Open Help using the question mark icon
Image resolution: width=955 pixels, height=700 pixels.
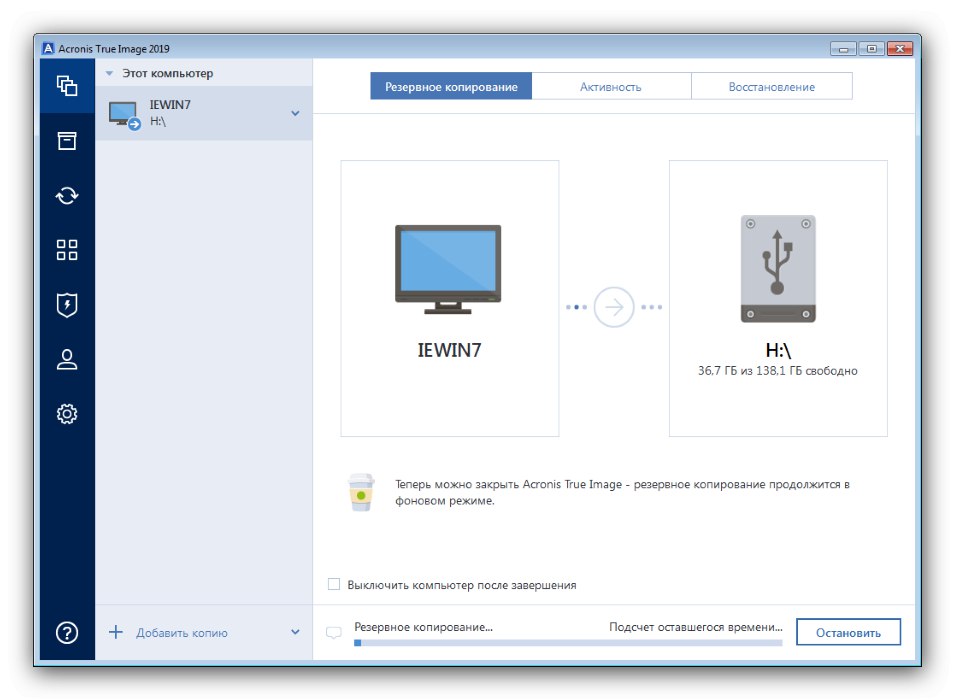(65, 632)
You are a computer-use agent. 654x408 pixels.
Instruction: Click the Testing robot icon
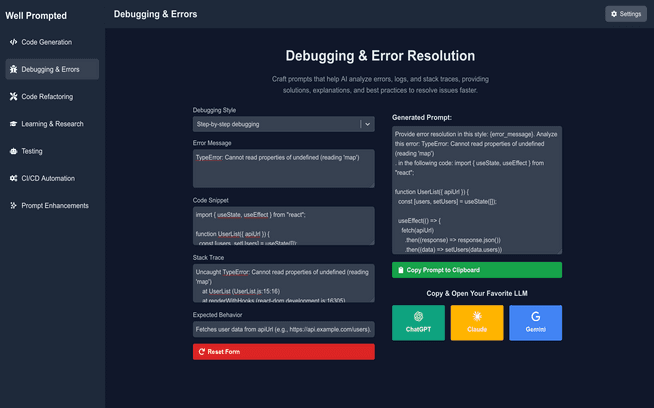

• • • • •

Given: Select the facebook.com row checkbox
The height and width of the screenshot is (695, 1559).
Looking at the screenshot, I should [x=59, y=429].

• • • • •

What the exercise asks | What do the records read from the line containing "Given: Select the facebook.com row checkbox" down to the line containing "Looking at the"? Quote those lines word for word.

Task output |
Given: Select the facebook.com row checkbox
The height and width of the screenshot is (695, 1559).
Looking at the screenshot, I should [x=59, y=429].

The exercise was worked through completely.